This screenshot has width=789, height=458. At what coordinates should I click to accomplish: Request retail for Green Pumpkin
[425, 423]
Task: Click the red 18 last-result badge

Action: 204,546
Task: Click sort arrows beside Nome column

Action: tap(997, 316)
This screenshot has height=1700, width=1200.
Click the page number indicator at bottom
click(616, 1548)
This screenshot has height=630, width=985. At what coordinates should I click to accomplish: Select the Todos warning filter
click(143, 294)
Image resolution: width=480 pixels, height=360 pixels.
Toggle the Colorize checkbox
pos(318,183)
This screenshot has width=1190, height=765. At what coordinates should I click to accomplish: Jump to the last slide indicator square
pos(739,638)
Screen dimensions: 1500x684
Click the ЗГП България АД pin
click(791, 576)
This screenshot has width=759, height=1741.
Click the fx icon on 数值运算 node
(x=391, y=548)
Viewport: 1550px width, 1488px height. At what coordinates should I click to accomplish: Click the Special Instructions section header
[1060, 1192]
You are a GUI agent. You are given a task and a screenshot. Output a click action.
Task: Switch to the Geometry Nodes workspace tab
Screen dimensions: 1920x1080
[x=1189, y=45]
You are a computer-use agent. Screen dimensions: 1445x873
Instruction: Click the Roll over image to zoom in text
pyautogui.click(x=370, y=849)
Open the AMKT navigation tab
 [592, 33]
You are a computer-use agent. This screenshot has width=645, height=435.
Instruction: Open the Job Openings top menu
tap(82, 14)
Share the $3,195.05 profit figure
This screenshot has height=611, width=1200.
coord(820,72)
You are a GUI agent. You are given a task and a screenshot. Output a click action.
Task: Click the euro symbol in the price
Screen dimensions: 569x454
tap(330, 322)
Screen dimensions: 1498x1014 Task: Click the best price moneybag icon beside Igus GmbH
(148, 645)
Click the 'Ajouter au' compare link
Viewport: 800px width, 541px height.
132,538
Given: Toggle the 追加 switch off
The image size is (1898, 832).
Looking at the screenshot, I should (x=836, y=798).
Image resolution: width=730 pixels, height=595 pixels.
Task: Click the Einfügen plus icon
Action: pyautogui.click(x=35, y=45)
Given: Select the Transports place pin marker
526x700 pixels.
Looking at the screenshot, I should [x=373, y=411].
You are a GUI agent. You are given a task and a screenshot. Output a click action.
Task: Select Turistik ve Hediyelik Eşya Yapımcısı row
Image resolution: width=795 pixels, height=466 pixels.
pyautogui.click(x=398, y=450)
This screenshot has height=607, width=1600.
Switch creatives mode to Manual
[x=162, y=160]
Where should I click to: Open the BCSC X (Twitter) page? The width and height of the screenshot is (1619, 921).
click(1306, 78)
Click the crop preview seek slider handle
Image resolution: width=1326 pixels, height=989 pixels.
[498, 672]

════════════════════

Reproduce the listing starting at the line containing "Task: Click sort arrows beside Nome column" and ending at the line containing "click(143, 294)", swapping "warning" for "status" and leaving everything else unchanged.

Task: Click sort arrows beside Nome column

Action: tap(997, 316)
This screenshot has height=1700, width=1200.
Click the page number indicator at bottom
click(616, 1548)
This screenshot has height=630, width=985. At what coordinates should I click to accomplish: Select the Todos status filter
click(143, 294)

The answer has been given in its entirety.